Des troubles envahissants...
Les nouvelles dénominations et définitions de ce qui était auparavant nommé déficience intellectuelle ou mentale inscrivent désormais cette caractéristiques dans les troubles neurodéveloppementaux (TND), sous la rubrique : troubles du développement intellectuel (TDI). « Le trouble du développement intellectuel (TDI) est un trouble du neurodéveloppement (TND) apparaissant durant la petite enfance. Il est caractérisé par : une limitation des fonctions intellectuelles (raisonnement, résolution de problèmes, planification, abstraction, jugement, etc.) ; un déficit des comportements adaptatifs (déficit dans un ou plusieurs champs de la vie quotidienne comme la communication, la participation sociale, etc.). » (HAS, octobre 2022). On peut penser que le passage de la notion de déficience, restrictive dans son évaluation/diagnostic comme dans sa définition « organique » et fonctionnelle, à la notion de trouble, avec son évolutivité développementale et ses caractérisations plus globales, permettra une ouverture vers la prise en compte des multiples facteurs concourant aux troubles en question.
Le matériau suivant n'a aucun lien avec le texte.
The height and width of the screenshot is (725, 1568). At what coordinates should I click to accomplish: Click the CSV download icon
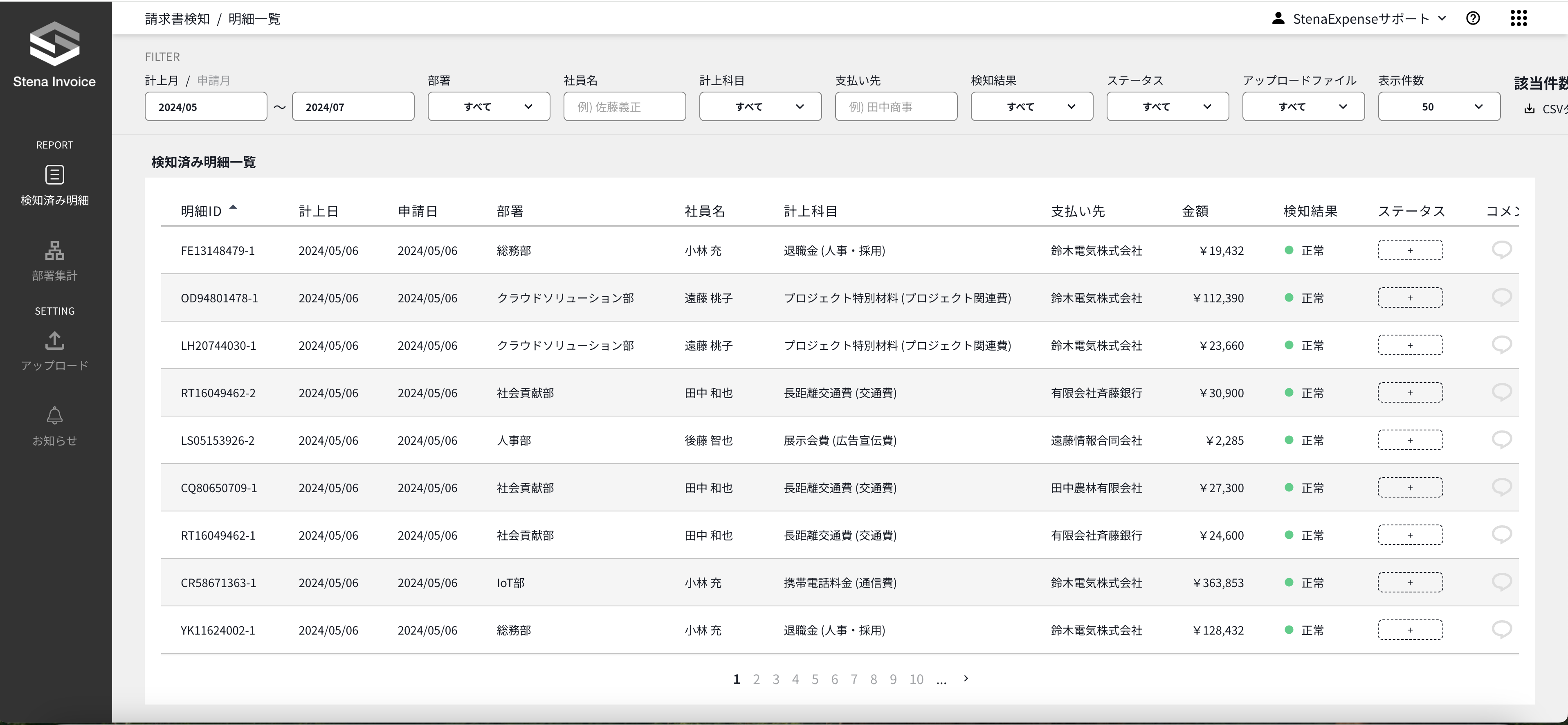[x=1529, y=109]
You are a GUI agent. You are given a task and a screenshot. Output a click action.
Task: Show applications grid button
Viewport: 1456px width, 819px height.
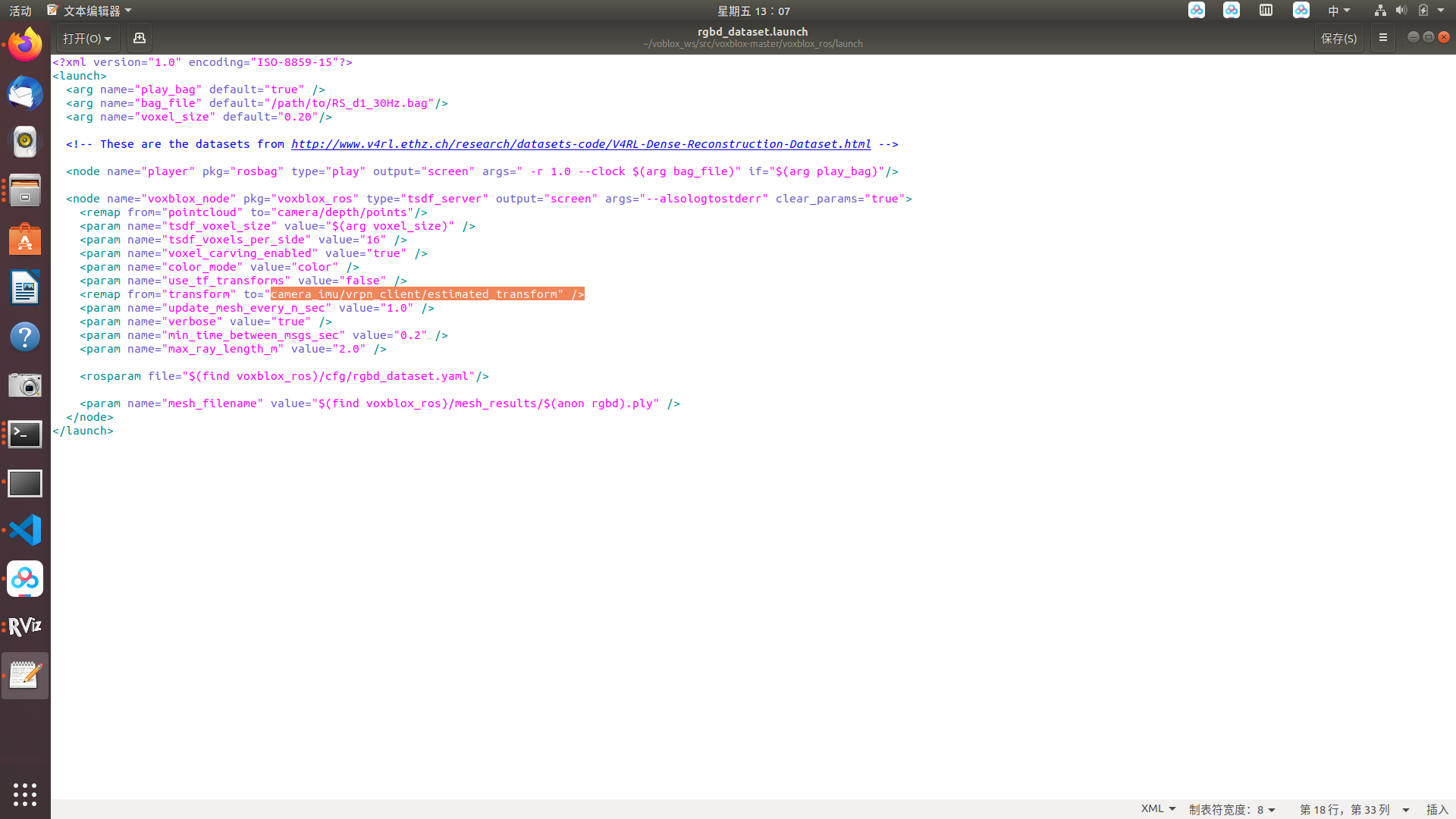click(25, 794)
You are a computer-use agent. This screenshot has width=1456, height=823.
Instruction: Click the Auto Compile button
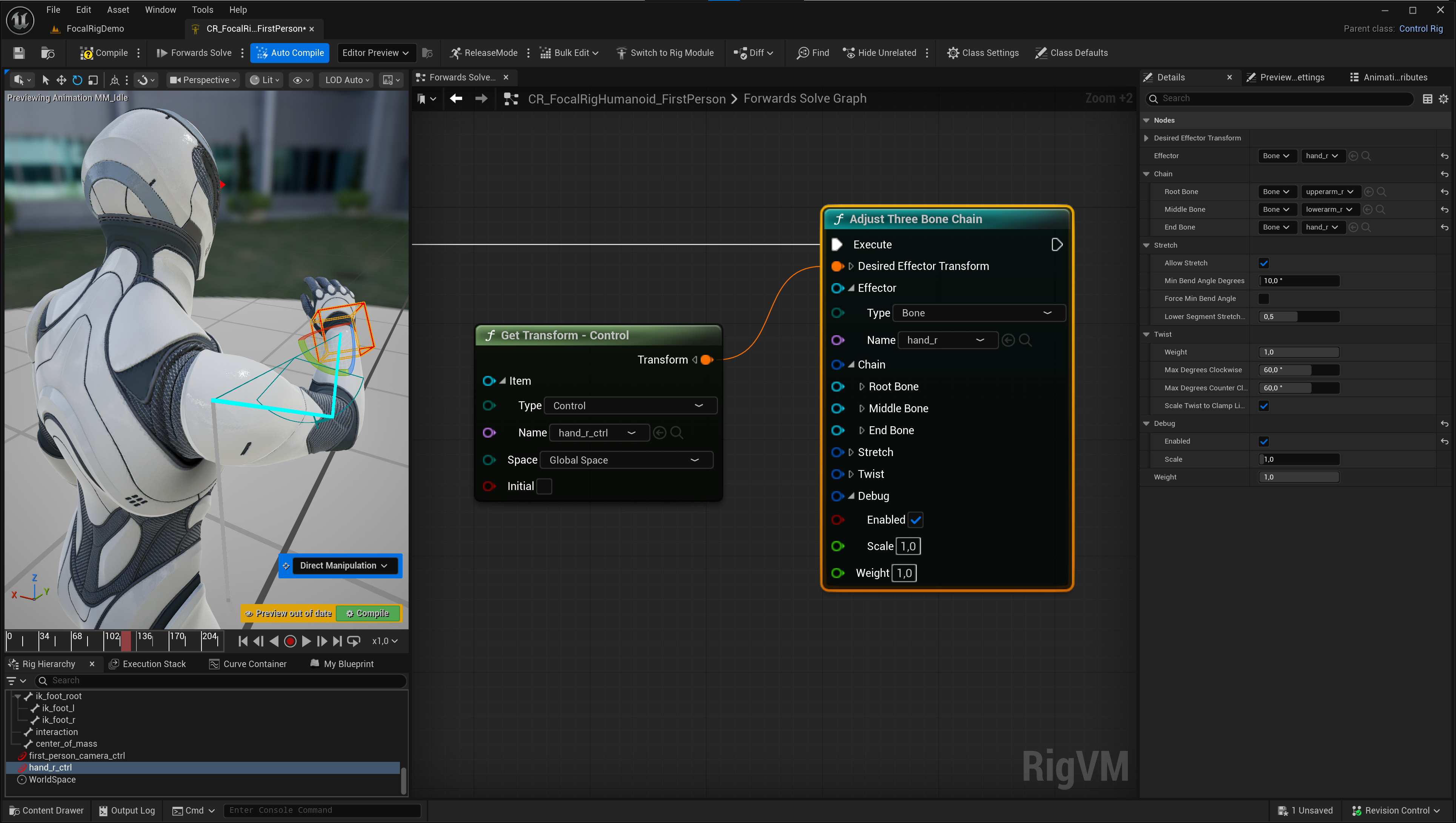pos(290,52)
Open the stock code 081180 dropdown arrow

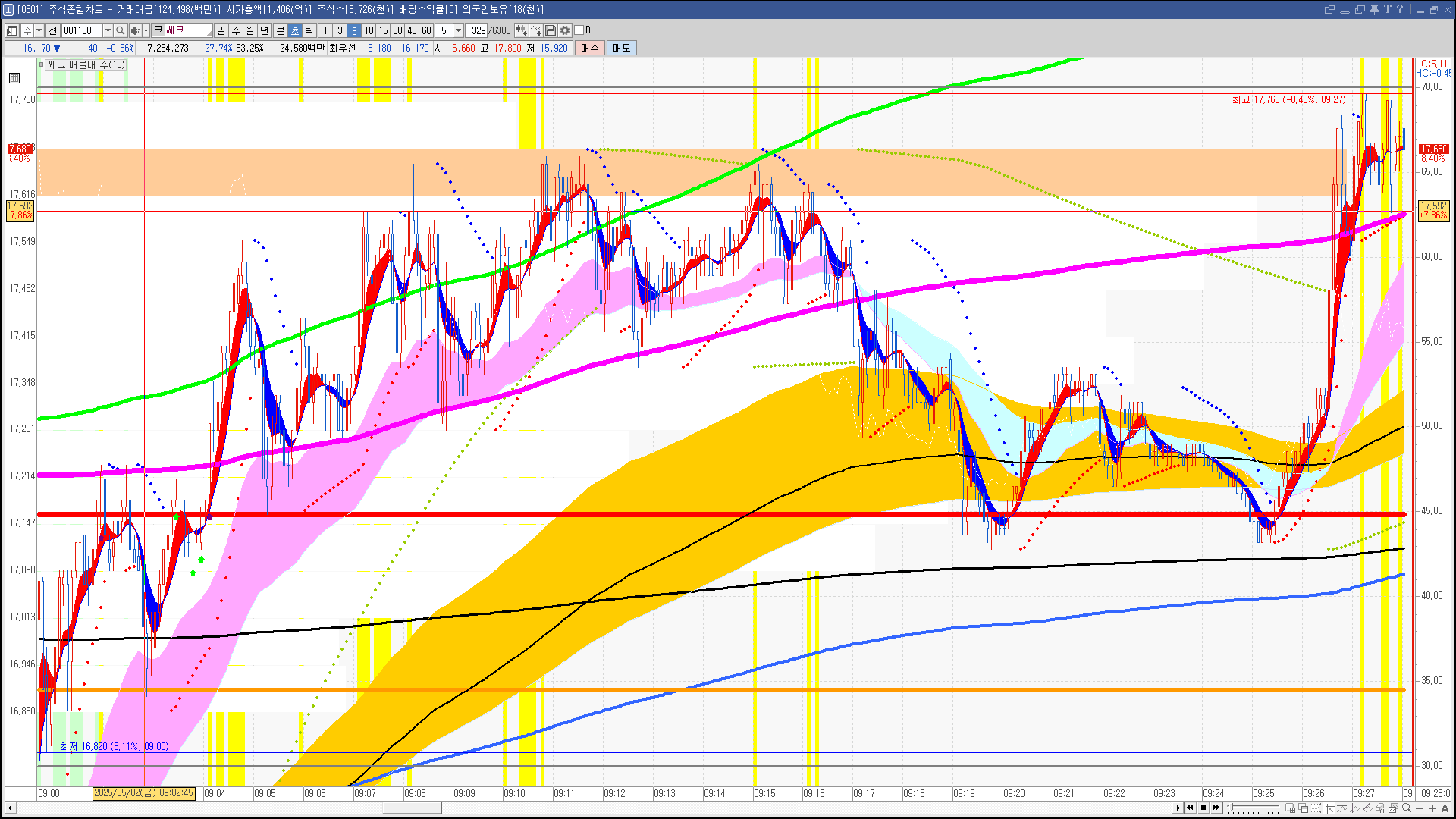108,30
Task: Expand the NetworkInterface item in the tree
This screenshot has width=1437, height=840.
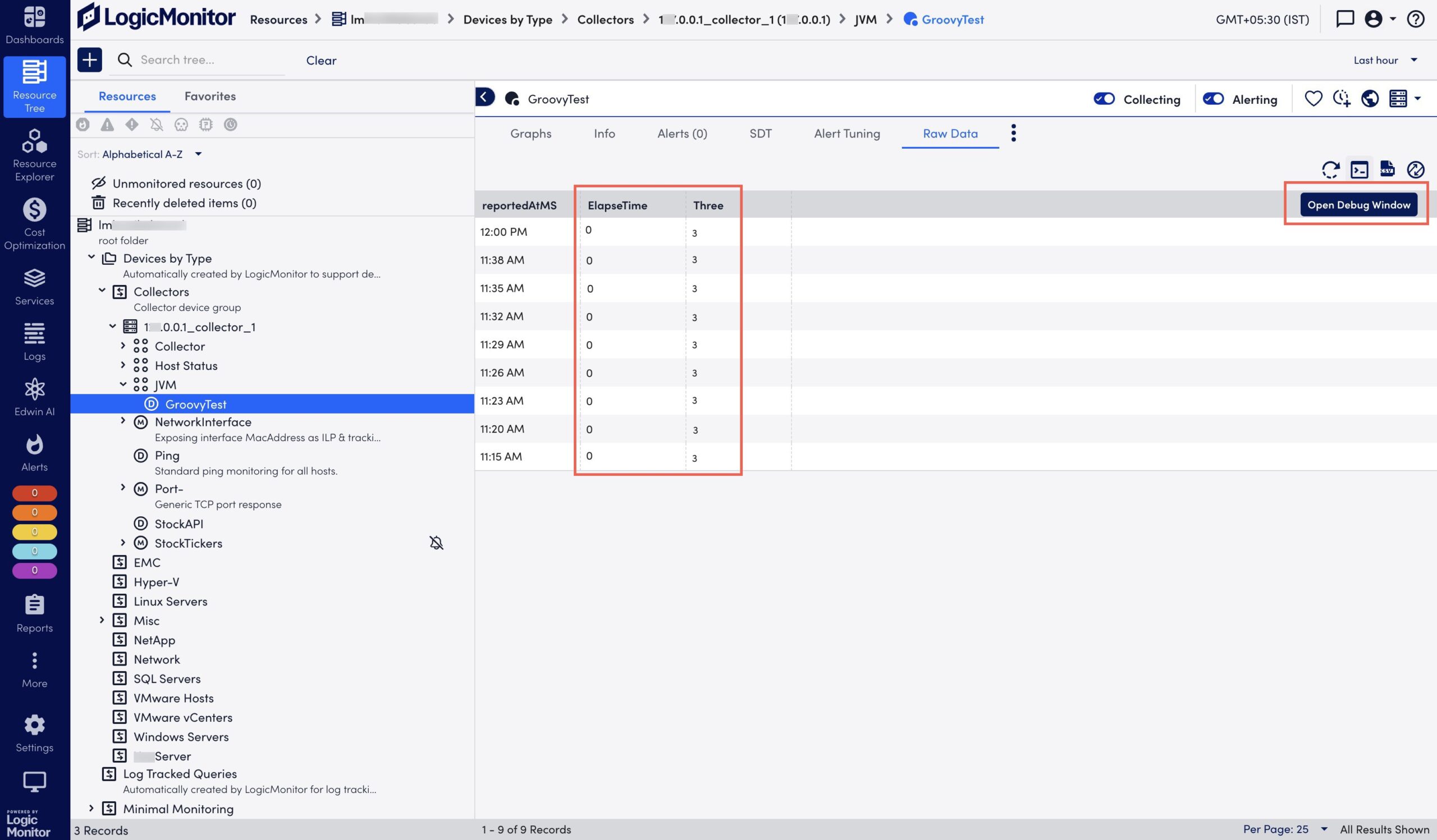Action: coord(123,422)
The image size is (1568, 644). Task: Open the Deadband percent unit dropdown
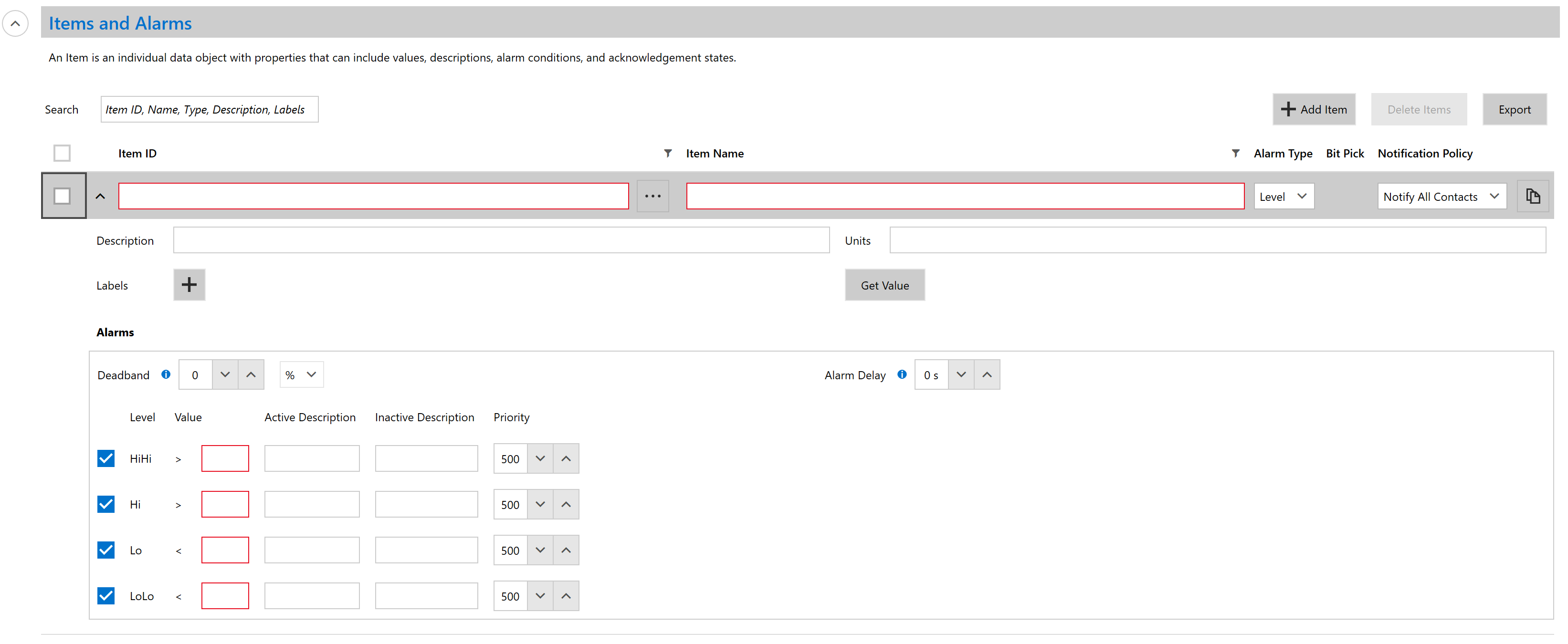[301, 374]
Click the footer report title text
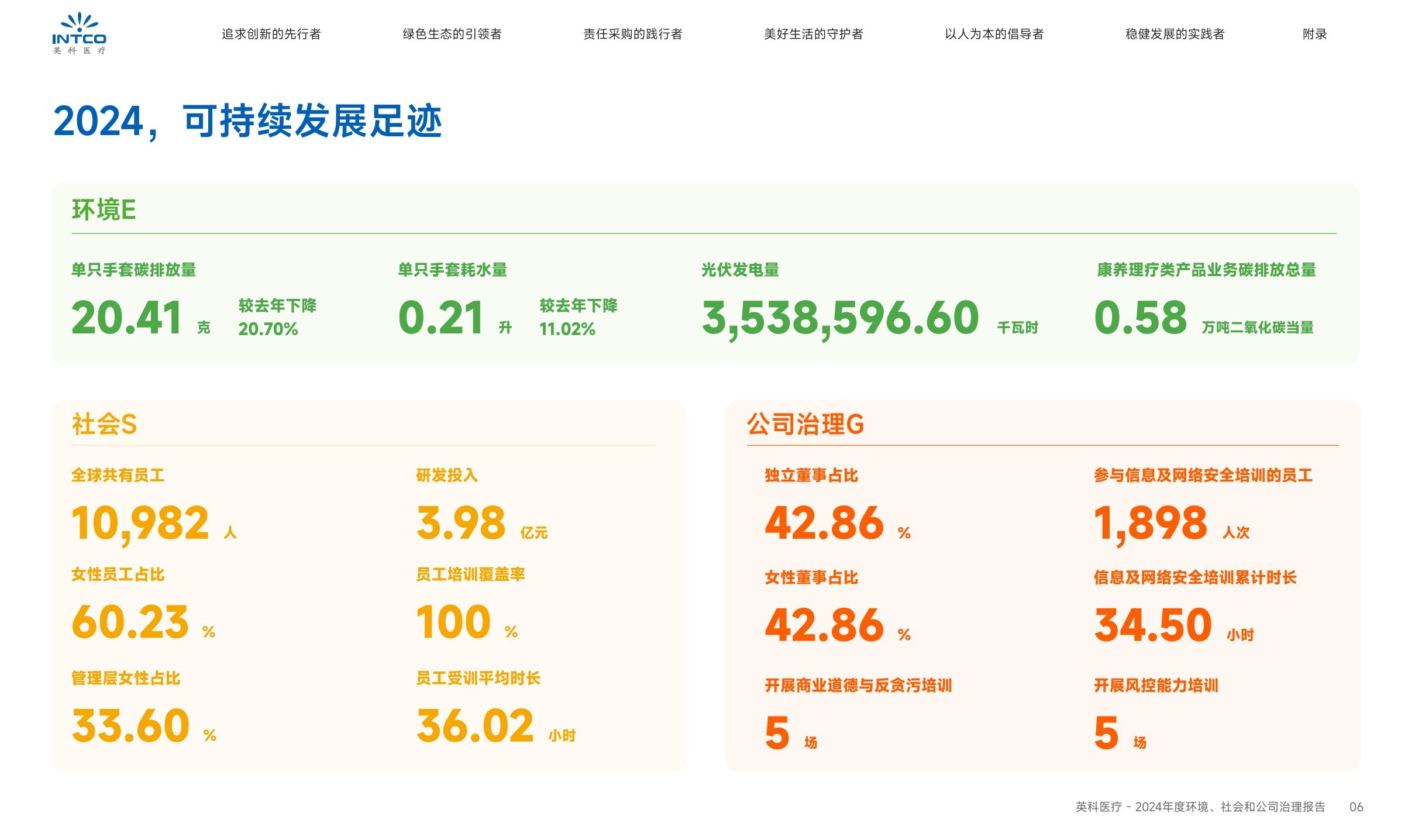This screenshot has height=840, width=1415. pos(1200,807)
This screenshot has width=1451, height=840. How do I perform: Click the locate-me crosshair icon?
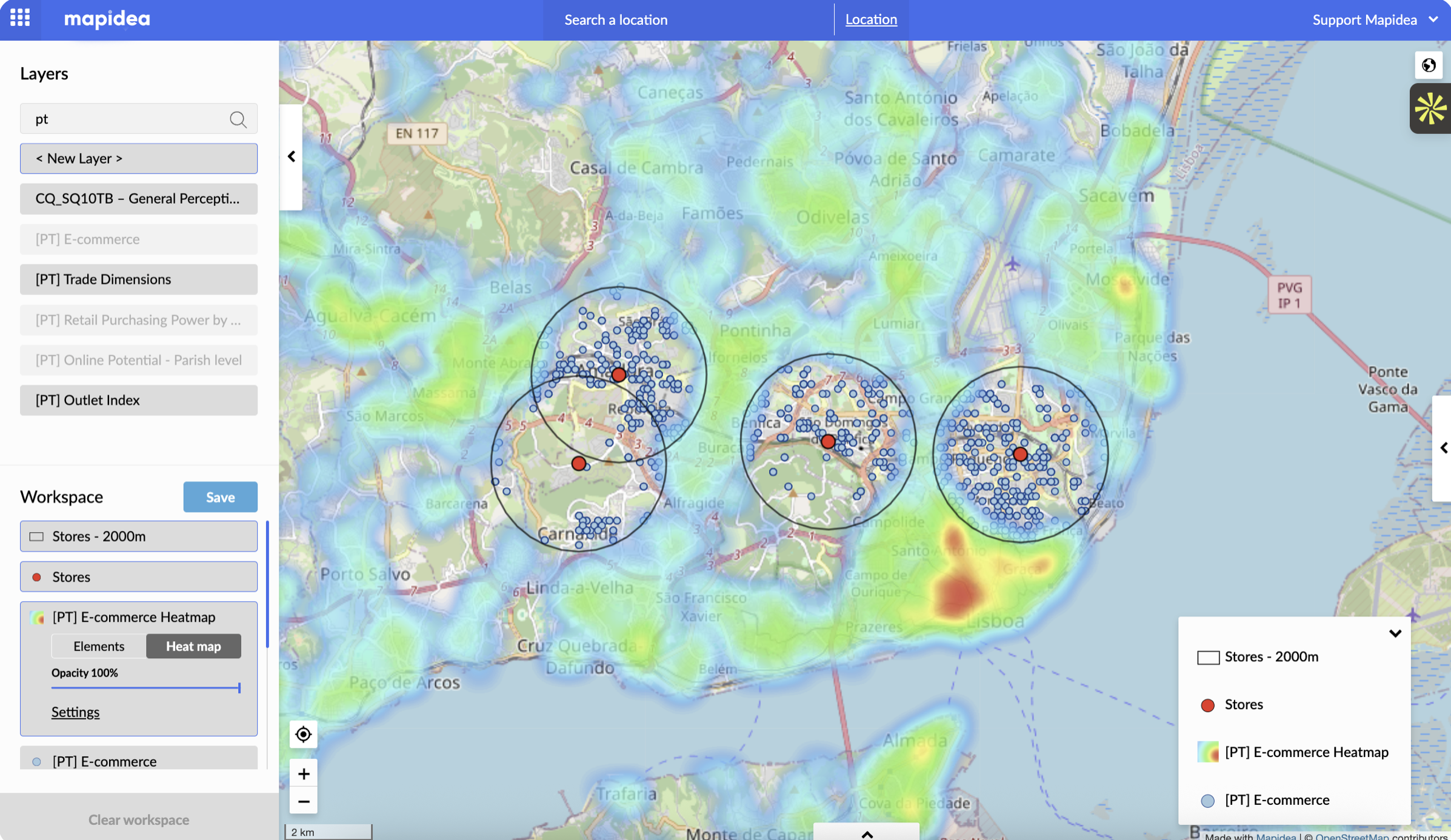point(303,735)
Toutefois, il apparait que la définition du trouble se
caractérise par une série de deux écarts (une limitation et un déficit) par
rapport à des normes établies pour la population du même âge. Les écarts en
question portent à la fois sur la réalisation d’aptitudes (les fonctions intellectuelles)
et sur la réalisation d’habiletés sociales (les comportements adaptatifs). Les
premières sont évaluées par un certain nombre de tests, que maitrisent les
psychologues. Pour les secondes, c’est beaucoup plus problématique.
Ce que d’aucuns appellent, d’une autre formulation, « compétences
socio-adaptatives » comporte des éléments ambigus, tels que la conformité
aux règlements, aux lois, ou plus généralement aux coutumes et aux habitudes de
vie. Cela signifie-t-il, dans une lecture littérale, que la non-conformité
serait de nature, ici dans le TDI, mais aussi dans d’autres troubles et
pourquoi pas de manière générale, à être caractéristique d’un trouble ? La
question n’est pas posée de manière innocente. En effet, la pathologisation de
certains comportements, et en particulier la compétence socio-adaptative, a
été, souvent dans l’histoire, une manière de neutraliser des populations. Sous
le régime soviétique, l’opposition politique a mené directement (quand ce
n’était pas à la mort) dans les asiles psychiatriques des militants dûment diagnostiqués
comme malades (fous). Les noirs américains en lutte contre le pouvoir raciste
dans les années 1960-1970 (les activistes des Black Panthers) étaient
considérés et diagnostiqués comme schizophrènes à l’observation de leurs
comportements (colère, sentiment d’injustice, poings brandis, discours haineux,
violence…).
Alors aujourd’hui, quelles pourraient être les
dysfonctionnements des compétences socio-adaptatives qui identifieraient un
trouble ? La colère contre l’injustice sociale, l’activisme contre
l’inaction climatique, la lutte anti-validiste, l’utilisation de la violence
pour défendre le droit de manifester ou de grève, la résistance aux forces
dominantes ou à l’idéologie politique hégémonique, le soutien aux migrants,
etc., sont-ils des troubles du neurodéveloppement ? Dans la mesure où ils
constituent des écarts avec les normes établies dominantes, sont-ils à
surveiller ? Certaines batteries de test investiguent même des domaines
comme le comportement professionnel : ne pas avoir de troubles
signifie-t-il se soumettre au règles managériales, ne pas être syndiqué, ne pas
critiquer le fonctionnement de l’entreprise, adhérer au projet et aux valeurs
de celles-ci, consentir à la souffrance au travail ?
Si ce questionnement semble excessif ici, il ne faut pas
oublier l’instrumentalisation des écarts (par diagnostic) pour stigmatiser des
personnes, individuellement ou collectivement, sous le prétexte de leur
éloignement des normes dominantes. L’extension et la généralisation de la
notion de trouble portent en leur sein des dangers pour la pleine et entière
reconnaissance de la diversité humaine, et pour la démocratie.